IL SANTO DELLA DOMENICA - UN PUNTO CHE SA DI SCUDETTO, MA IN CHIAVE EUROPEA C’E’ TANTO DA MIGLIORARE. LO SGUARDO DI AGNELLI E LE PROSSIME SCELTE CHE NON POTRANNO ESSERE SBAGLIATE.MA IL NONO CONSECUTIVO RESTA UN GRANDE TRAGUARDO….

12.07.2020 02:47 di Alessandro Santarelli   Vedi letture
IL SANTO DELLA DOMENICA - UN PUNTO CHE SA DI SCUDETTO, MA IN CHIAVE EUROPEA C’E’ TANTO DA MIGLIORARE. LO SGUARDO DI AGNELLI E LE PROSSIME SCELTE CHE NON POTRANNO ESSERE SBAGLIATE.MA IL NONO CONSECUTIVO RESTA UN GRANDE TRAGUARDO….

Andare dal dentista non è mai piacevole. Soprattutto quando ti devi togliere un dente. La Juve il dente Atalanta se lo toglie, senza anestesia e con un trapano che martella, ma alla fine, seppure dolorante si porta a casa un punto che a meno di clamorosi colpi di scena peserà tantissimo in ottica scudetto. La partita la fa e la domina la squadra di Gasperini, con un primo tempo al limite della perfezione. Ci salvano due rigori, da regolamento ineccepibili, che la freddezza di Ronaldo trasformano in oro. 

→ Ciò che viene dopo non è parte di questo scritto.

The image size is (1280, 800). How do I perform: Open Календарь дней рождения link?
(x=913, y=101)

Abbiamo sudato le proverbiali 7 camicie, soprattutto in un primo tempo dove l’Atalanta ha disegnato calcio fatto di  verticalizzazioni e tiri in porta. Gli uomini di Sarri sono apparsi spesso in difficoltà e scarsamente lucidi, sorretti dal Dybala e Ronaldo con un buon Rabiot in mezzo al campo. Nella ripresa qualche piccolo segnale di miglioramento lo abbiamo visto, anche se resta grave lo sviluppo che porta alla seconda rete della Dea con una timida chiusura prima di Matuidi e poi di Alex Sandro.

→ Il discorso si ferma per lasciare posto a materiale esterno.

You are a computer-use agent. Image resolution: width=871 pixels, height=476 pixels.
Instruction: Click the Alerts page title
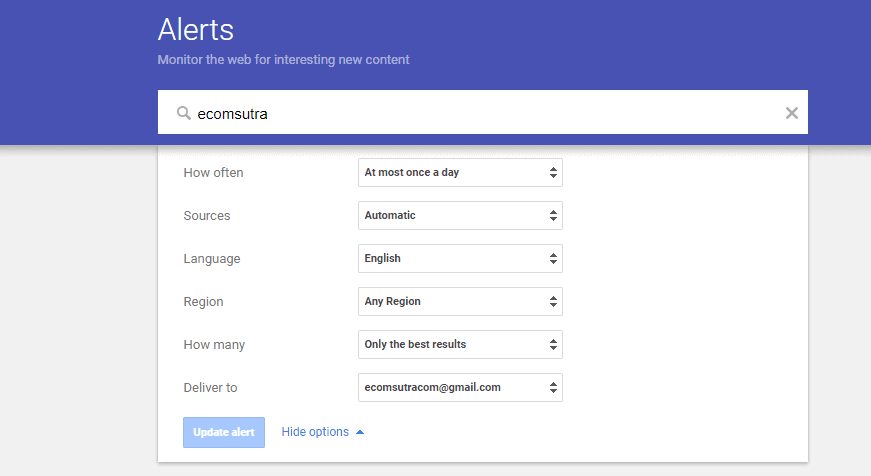[x=196, y=29]
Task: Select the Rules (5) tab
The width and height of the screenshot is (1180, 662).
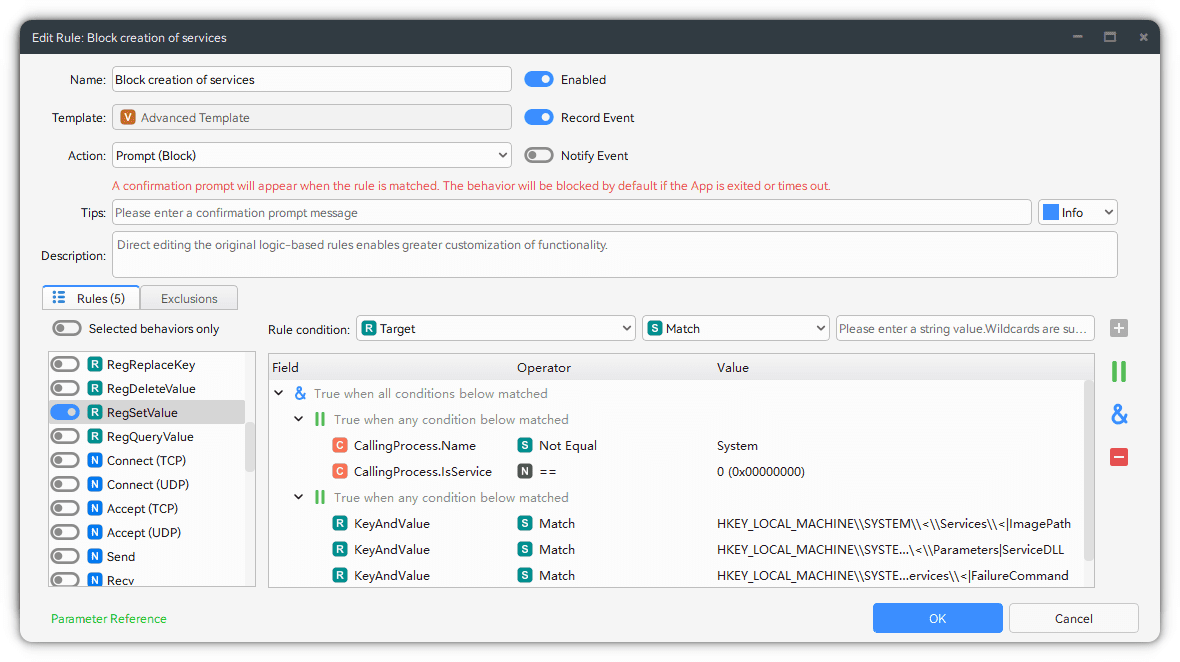Action: point(90,298)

Il pareggio, mette forse una pietra finale sulla questione scudetto. Attenzione: non è ancora il tempo di abbassare la guardia, ma adesso si potrà pensare di iniziare una sorta di gestione delle energie, in vista dell’appuntamento di Agosto. 

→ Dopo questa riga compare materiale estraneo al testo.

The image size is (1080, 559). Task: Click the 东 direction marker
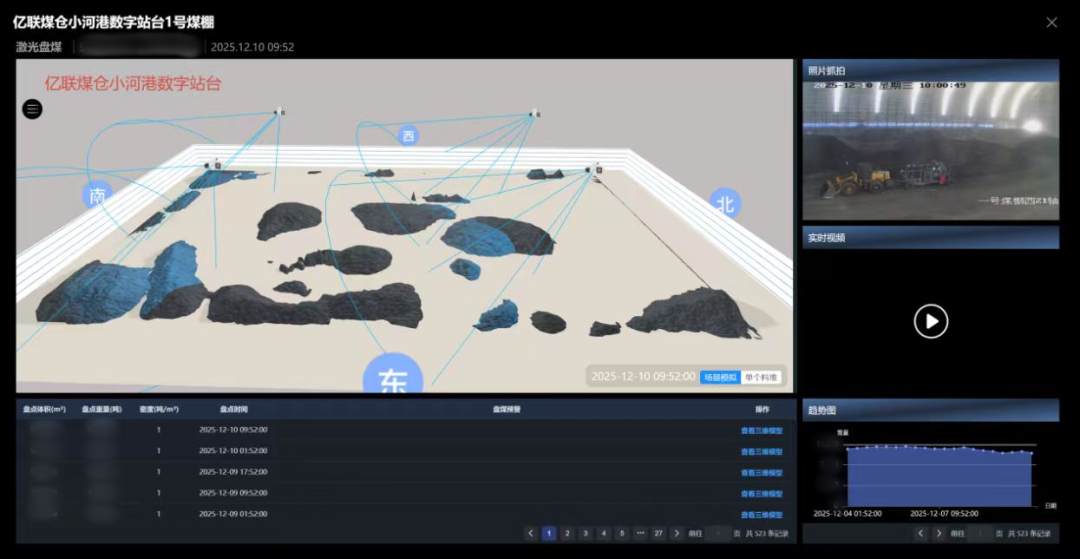pos(392,379)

Lo diciamo subito, in ottica europea serve molto di più rispetto alla Juve scesa in campo contro l’Atalanta. Il primo tempo per larghi tratti ha ricalcato gli ultimo 30 minuti di San Siro, ci sono ancora alcuni giocatori che sembrano fuori dallo spartito, e delle scelte dovranno essere fatte. Mentre è da rilevare una progressiva crescita di Rabiot, continua  a lasciare forti dubbi Danilo,  lo stesso Bernadeschi sembra spesso fuori dal contesto, mentre in mezzo al campo occorrerà trovare maggiore rapidità di idee e di tocchi. In questo l’Atalanta si è dimostrata superiore, ma non è un mistero che in questo momento rappresenti una delle migliori realtà non solo del nostro campionato. La linea mediana resta il reparto dove occorreranno i maggiori cambiamenti. Il solo Arturnon potrà bastare e serviranno giocatori pronti e con un curriculum alle spalle importante. Paratici e Nedved, fulminati dallo sguardo di Andrea Agnelli dopo il momentaneo 2 a 1 degli orobici, non potranno sbagliare le mosse per rinforzare quello che appare il reparto in maggiore sofferenza

Tra i dubbi della serata di ieri ci portiamo anche la gestione dei cambi, in particolar modo quello di Dybala che sinceramente facciamo fatica a comprendere.   

La Juve deve migliorare, e oggettivamente in questo momento della stagione non sappiamo quanti margini di miglioramento ci possano essere. Il cammino andrà verificato di settimana in settimana. 

Il passettino in avanti verso il 9 scudetto consecutivo, obiettivo che se raggiunto dovrà essere celebrato degnamente e non dato per scontato, si dovrà trasformare in un carico di energia da sfruttare in campo, in previsione di un agosto che speriamo possa essere davvero molto caldo.